3 scenarios to consume an Apache Kafka Topic with MuleSoft
In this post:
Scenario #2 - Connect to a Topic but without specifying the Partition
Scenario #3 - MuleSoft acting as a cluster and reading from Kafka
Apache Kafka is one of the best options in the market for data streaming. Developed by LinkedIn engineers and then opened up for the open-source community, it has been very well received (and used) by many organizations.
If you need to move/produce streams of data from one point to another, Apache Kafka is the right option for you.
Apache Kafka has simple architecture in terms of how the information is streamed:
Those four concepts are the basis for understanding where and how a producer and/or a consumer can produce/read information from Kafka.
The architecture itself, as we’ve mentioned, is not complex, but the zookeeper dependency may be one of the challenges when deploying this on your own. That is why Confluent is a good option for customers who want to avoid the configuration and maintenance challenges that Apache Kafka may bring to the table.
Producers are any type of application and/or platform that needs to produce information into Kafka. For example:
Log files of an application that you would like to send to Kafka for further analysis and/or consolidation
Geolocation of your fleet of buses that needs to be processed and analyzed in real-time
Information from your Point-of-sale (PoS) that you would like to process in your central office. Imagine a retailer that needs to send information from every branch to the central.
Tweets analysis. Imagine you need to get information from different Twitter channels
As we’ve depicted in the diagram, the minimum unit of configuration is a partition that belongs to a Topic, and Topics belong to Brokers. Topics can be replicated along with the Brokers. And Brokers can act in a cluster fashion.
Messages are published to Topics’ partitions and marked with an offset, which will be very useful for consumers at the time they start to read from the stream.
Kafka is a very powerful platform, and part of that is that it works pretty smart when dealing with the idea of multiple partitions for a Topic.
One of the main Kafka capabilities is the resiliency of the platform as well as the flexibility to read the messages even when one of the brokers may be experiencing an issue, or a consumer is having a problem.
As you can see -in the previous image- a message is published into a Topic Partition (as a producer you can decide where to point to) and an offset is generated to mark the messages, which will help us when we want to read the messages.
You can have single or multiple producers, producing messages on the same topic and the same or different partitions. It will depend on your design. But let’s not just leave it as a generic idea of “depends on your design,” which is true but this type of article has the objective to help you decide on how to use things, and that’s what we are going to do.
This idea of having multiple producers producing messages on the same Topic but under different partitions can be to divide how the consumers will read the information. Let’s get back to the retail scenario where different branches need to send information to the central.

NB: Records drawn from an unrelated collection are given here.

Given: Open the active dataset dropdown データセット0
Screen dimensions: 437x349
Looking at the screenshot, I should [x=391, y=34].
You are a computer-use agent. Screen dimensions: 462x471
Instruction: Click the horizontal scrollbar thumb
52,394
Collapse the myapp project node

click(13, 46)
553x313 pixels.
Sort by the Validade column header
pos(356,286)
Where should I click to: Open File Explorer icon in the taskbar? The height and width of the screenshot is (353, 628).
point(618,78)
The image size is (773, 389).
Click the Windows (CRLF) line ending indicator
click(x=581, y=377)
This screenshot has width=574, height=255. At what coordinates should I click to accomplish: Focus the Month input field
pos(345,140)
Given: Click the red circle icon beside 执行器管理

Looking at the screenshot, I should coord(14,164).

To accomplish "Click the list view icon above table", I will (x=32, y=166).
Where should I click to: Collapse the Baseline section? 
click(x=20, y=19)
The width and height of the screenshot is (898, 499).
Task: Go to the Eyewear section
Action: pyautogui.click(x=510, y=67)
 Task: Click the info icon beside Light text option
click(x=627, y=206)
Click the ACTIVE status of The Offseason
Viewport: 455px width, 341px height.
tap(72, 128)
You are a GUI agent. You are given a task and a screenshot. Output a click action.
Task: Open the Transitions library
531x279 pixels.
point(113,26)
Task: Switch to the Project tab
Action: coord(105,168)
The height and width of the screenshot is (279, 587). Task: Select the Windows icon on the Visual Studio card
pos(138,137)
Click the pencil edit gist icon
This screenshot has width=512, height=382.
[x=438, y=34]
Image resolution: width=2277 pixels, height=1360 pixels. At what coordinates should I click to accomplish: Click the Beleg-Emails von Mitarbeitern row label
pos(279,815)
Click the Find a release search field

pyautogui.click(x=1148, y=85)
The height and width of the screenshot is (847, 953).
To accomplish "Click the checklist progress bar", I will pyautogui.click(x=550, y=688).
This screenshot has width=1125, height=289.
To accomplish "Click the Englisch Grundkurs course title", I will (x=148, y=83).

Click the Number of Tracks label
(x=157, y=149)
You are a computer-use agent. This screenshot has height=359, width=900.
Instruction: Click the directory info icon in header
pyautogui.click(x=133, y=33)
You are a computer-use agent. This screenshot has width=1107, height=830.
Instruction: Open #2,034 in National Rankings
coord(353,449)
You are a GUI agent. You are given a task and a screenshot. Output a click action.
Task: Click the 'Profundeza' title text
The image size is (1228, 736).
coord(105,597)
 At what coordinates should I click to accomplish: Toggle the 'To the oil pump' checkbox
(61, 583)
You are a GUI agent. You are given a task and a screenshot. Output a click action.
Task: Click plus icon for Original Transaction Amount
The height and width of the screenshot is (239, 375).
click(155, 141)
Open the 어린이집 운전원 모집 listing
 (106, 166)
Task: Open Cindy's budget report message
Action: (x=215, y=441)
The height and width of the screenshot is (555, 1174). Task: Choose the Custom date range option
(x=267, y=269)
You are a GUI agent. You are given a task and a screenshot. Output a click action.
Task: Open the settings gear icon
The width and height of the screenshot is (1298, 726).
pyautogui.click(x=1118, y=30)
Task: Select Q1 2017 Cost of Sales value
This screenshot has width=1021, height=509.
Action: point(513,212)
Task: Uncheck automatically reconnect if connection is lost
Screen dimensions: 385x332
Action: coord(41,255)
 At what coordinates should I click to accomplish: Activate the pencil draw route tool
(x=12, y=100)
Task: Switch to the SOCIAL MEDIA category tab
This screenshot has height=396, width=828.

Every branch has a group of PoS (Point-of-Sales). The Topic may represent the branch and partitions can represent every PoS. Then, from the central, we can have multiple consumers reading from the same Topic (branch) but pointing to different partitions (PoS), and processing the information individually. Maybe we need to differentiate every single PoS, and therefore we can assign consumers to read from that particular partition.
Another idea is that a Topic represents a group of branches (regions for example), and every partition represents a single branch; you may have a specific consumer reading the information of a specific branch.
As we’ve mentioned, it will depend on how you design it and that is fully related to your use case.